Gli studenti universitari un tempo dovevano affrontare una dura selezione, dove contava davvero il merito, perché avveniva a valle ed era possibile che si laureassero medici, avvocati, ingegneri provenienti anche da classi sociali più basse. Constatiamo facilmente che i medici non siano più bravi come una volta; che gli avvocati e i magistrati non sappiano più scrivere; che ingegneri e architetti sbaglino i calcoli. Invece i più bravi decidono di andare a lavorare all’estero dove in questo momento pagano molto di più e riconoscono davvero il merito. Ma dove sta l’inganno? Che la vera selezione per merito inizia nel mondo del lavoro, dove le aziende richiedono di perfezionarsi con master e corsi di perfezionamento a pagamento. Pertanto una sana e regolare competizione in Italia non funziona, anche perché si innesta su una cultura familistica in cui trovano il lavoro solo le persone che conoscono “l’amico” o il parente; le altre saranno costrette a fuggire dall’Italia.
I docenti venivano, almeno fino a poco tempo fa, valutati a monte, in base ad esami e concorsi e al merito. Per accedere all’insegnamento, dovevano presentarsi ad un esame scritto, uno orale e un punteggio sulla base di titoli. Ma adesso si sta imponendo una logica secondo la quale occorre migliorarsi continuamente attraverso una formazione permanente, che riguarda soprattutto le competenze digitali e burocratico-amministrative, con l’effetto di obbligare e sorvegliare minuziosamente cosa e come debba insegnare il docente, costretto da una forma capillare di riorientamento, di convincimento e di addestramento continuo. Insomma, la missione vocativa (beruf) dell’insegnante è diventata a tutti gli effetti un lavoro impiegatizio il cui numero di ore aggiuntive è aumentato a dismisura.

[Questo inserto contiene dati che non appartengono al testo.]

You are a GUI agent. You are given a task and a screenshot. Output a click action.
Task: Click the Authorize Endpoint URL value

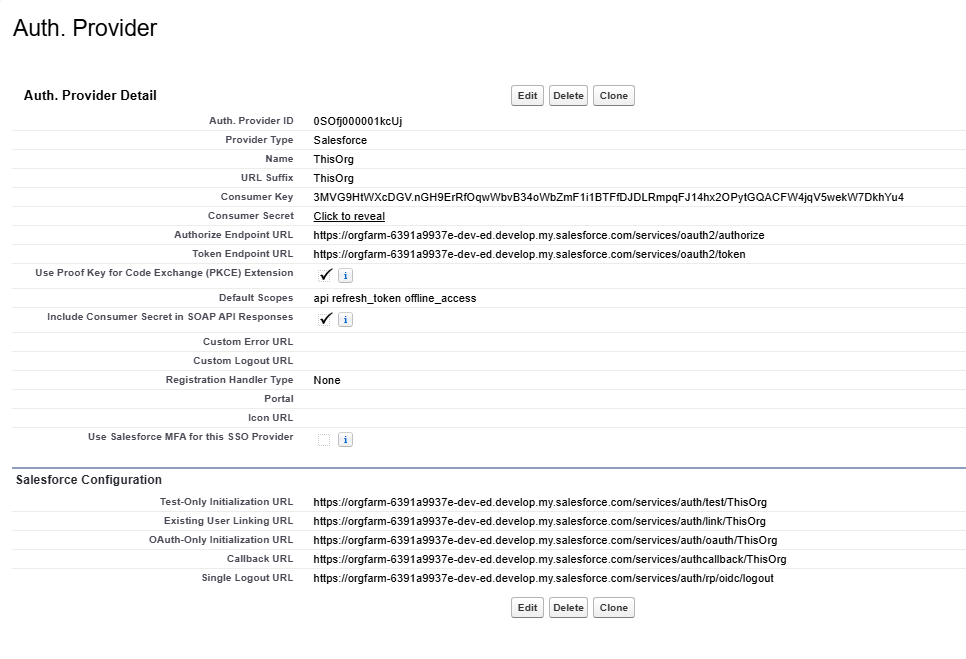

Anche nell’università, per insegnare, come è noto e risaputo, si entra attraverso un (finto) concorso, quasi sempre pilotato. I pochi ricorsi o denunce finiscono sempre con il dimostrare quello che si sa già: alcuni notabili e baroni manovrano le scelte e indicano le cattedre. Di solito la cooptazione avviene sulla base dell’appartenenza ad un partito o di una conoscenza, per non parlare del nepotismo o della massoneria. Insomma, anche nell’università italiana dov’è il merito? Così, la maggior parte dei giovani studiosi, ben preparati dagli insegnanti tra i migliori al mondo delle nostre scuole pubbliche, non trovando in Italia terreno fertile per lo studio e la ricerca, è costretta ad andarsene. È la nota e tristamente famosa “fuga dei cervelli”. Tutti gli studiosi che hanno dovuto attraversare le Alpi sanno che nel resto del mondo basta una mail, l’invio di un curriculum, per ottenere una risposta. In Italia la mail, l’invio del curriculum, non servono a niente: non solo per ricevere una risposta positiva o una proposta di un colloquio, ma anche una risposta negativa. Il più assoluto e assordante silenzio. Come spiegare agli stranieri questa indifferenza al merito? Ma qui si aprirebbe un tema ben più ampio: l’antropologia dell’italiano e della sua cultura familistica.